Title: The Magician's Workshop, Volume One
Authors: Christopher Hansen and J.R. Fehr
Publisher: Wondertale
Date Published: November 8, 2016

Goodreads Summary: Everyone in the islands of O’Ceea has a magical ability: whatever they imagine can be brought into existence. Whoever becomes a master over these powers is granted the title of magician and is given fame, power, riches, and glory. This volume of books follows the journey of a group of kids as they strive to rise to the top and become members of the Magician’s Workshop. 

Layauna desperately wants to create beautiful things with her magical powers, but all she can seem to do is make horrible, savage monsters. For years she has tried to hide her creations, but when her power is at last discovered by a great magician, she realizes that what she’s tried to hide might actually be of tremendous value.

Kai just wants to use his powers to have fun and play with his friends. Unfortunately, nearly everyone on his island sees him as a bad influence, so he’s forced to meet them in secret. When one of the creatures they create gets out of control and starts flinging fireballs at their town, Kai is tempted to believe that he is as nefarious as people say. However, his prospects change when two mysterious visitors arrive, praising his ability and making extraordinary promises about his future.

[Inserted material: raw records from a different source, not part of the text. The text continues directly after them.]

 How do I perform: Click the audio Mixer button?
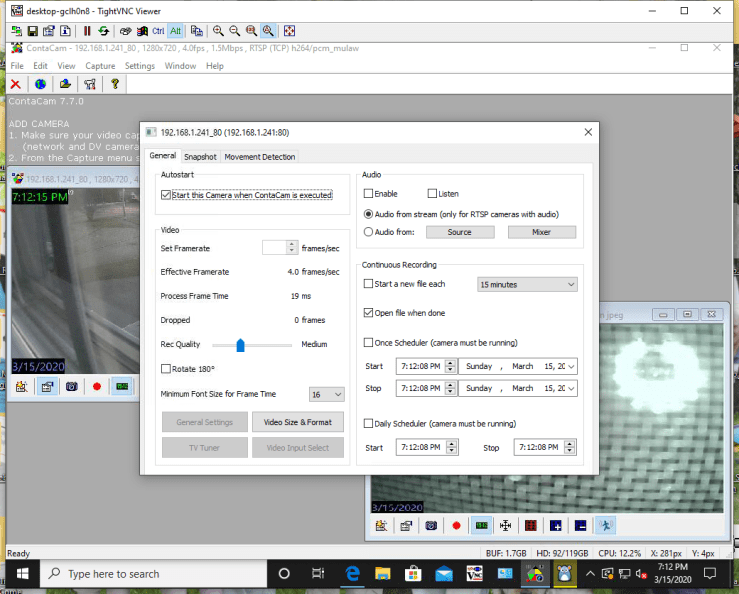541,232
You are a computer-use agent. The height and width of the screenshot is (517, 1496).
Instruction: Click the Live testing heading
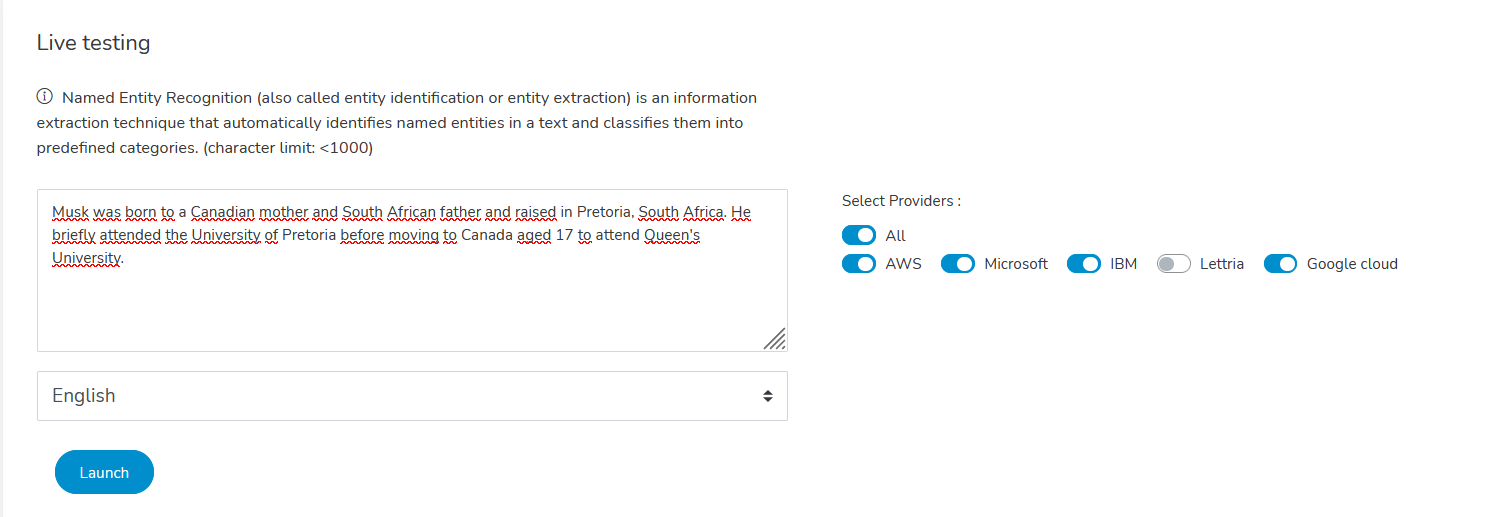pyautogui.click(x=93, y=43)
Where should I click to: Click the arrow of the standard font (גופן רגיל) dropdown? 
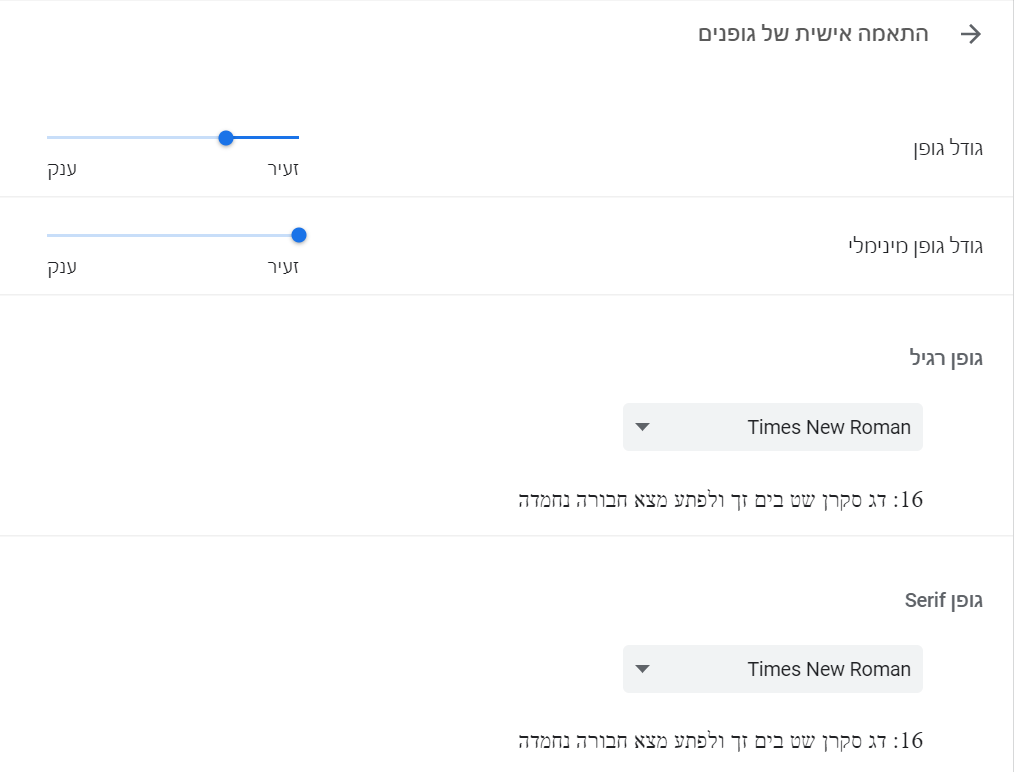click(643, 427)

Follow the adventures of Kai, Layauna, and a boatload of other characters as they struggle to grow up well in this fantastical world.

My Thoughts
Narrating Style: At first this book was really hard for me to read. It was confusing - I felt like I had been dropped into the middle of the story - at first I wondered if I was reading the second book, and not the first. However, a few chapters in, in reality the moment Kai started narrating I was hooked. I read the rest of the book as fast as I could and finished in two days, which considering I'm a full time college student, and I have a job, was quite the feat. 

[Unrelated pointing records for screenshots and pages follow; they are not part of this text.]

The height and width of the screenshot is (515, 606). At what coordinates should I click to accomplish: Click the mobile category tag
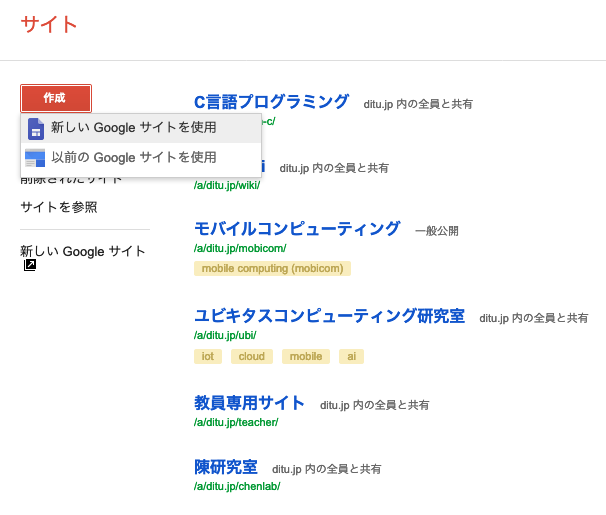(x=306, y=356)
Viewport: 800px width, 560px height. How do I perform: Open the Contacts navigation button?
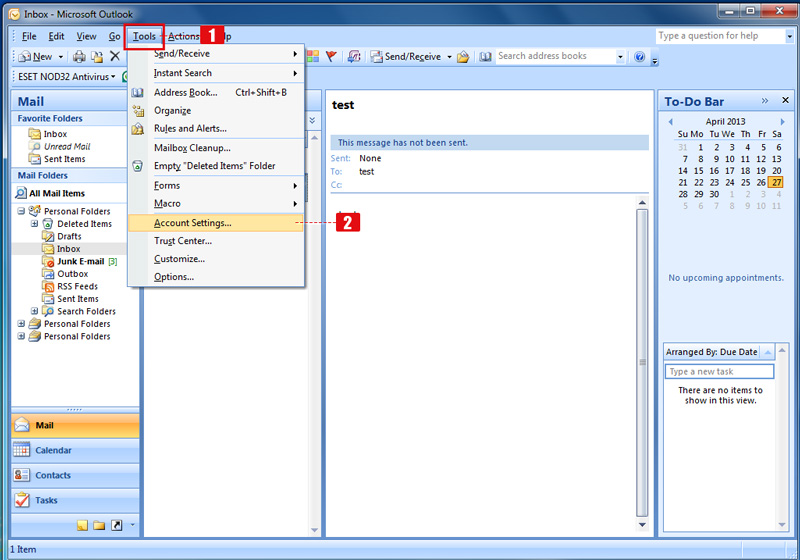[74, 475]
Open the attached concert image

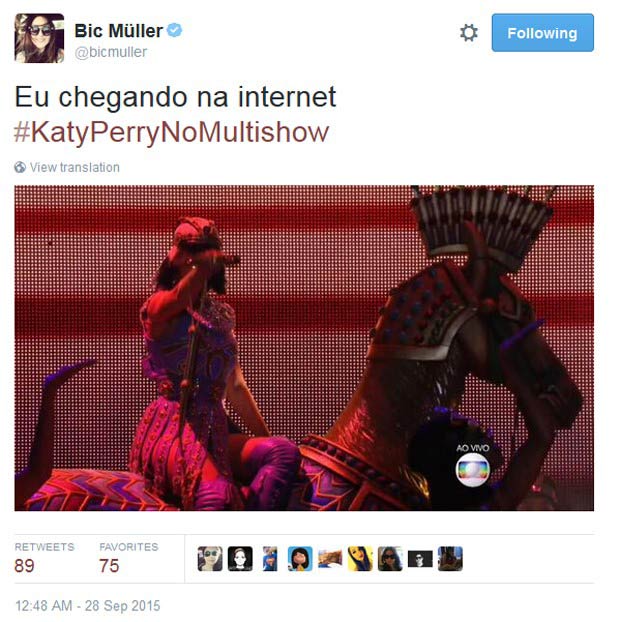pyautogui.click(x=304, y=348)
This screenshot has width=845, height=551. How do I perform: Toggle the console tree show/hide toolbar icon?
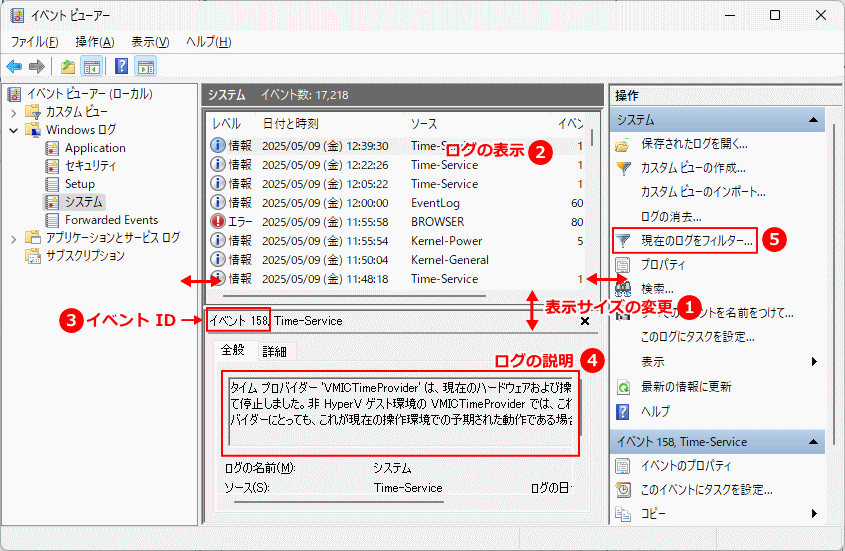click(92, 67)
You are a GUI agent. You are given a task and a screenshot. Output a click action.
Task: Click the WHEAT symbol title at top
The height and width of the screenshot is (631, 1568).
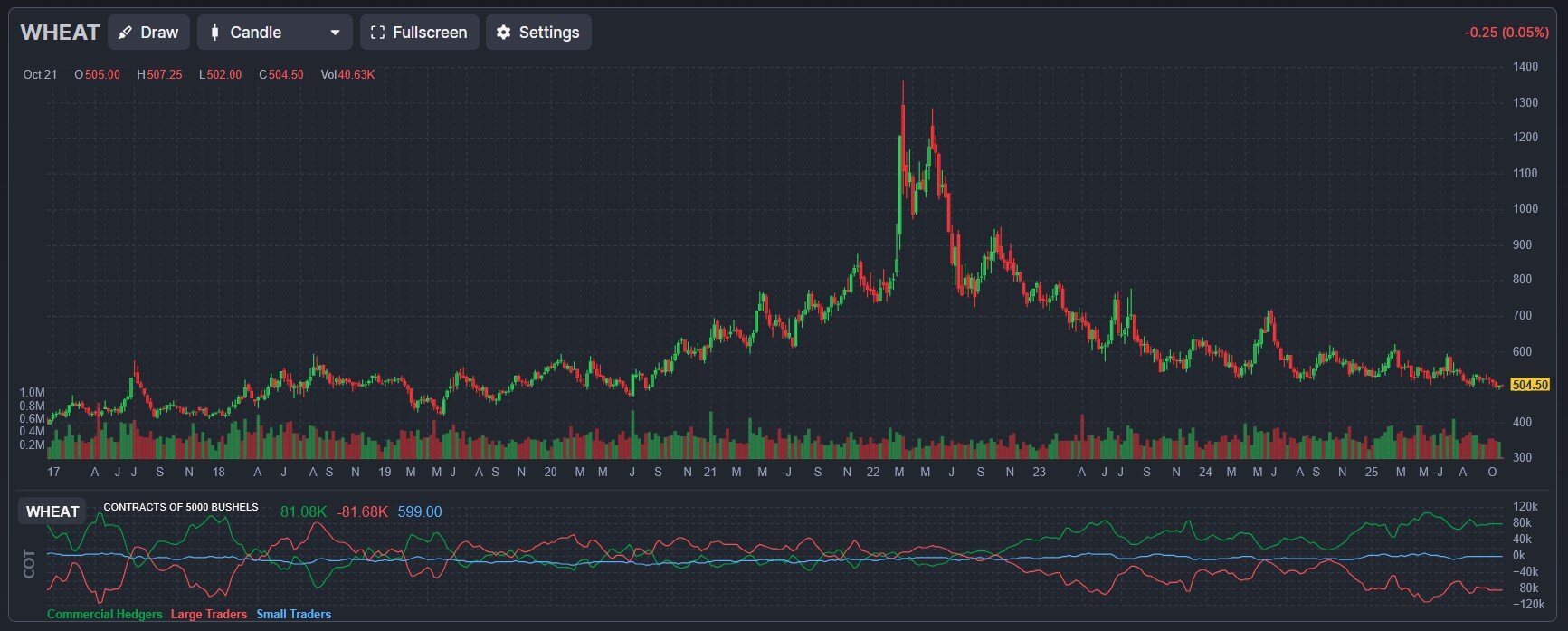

The thing about this book is that the authors try to do something which I think can be quite difficult - they tell four very distinct stories with seven different narrators. While the stories all occur at the same time, with the same theme of looking forward to finding out if they will be magicians, each child has a very different perspective and way of life going in to this event. Due to that fact, sometimes it was very jolting when the narrator changed. However, once you got into the swing of the book and began to understand the world surrounding it, things made more sense. 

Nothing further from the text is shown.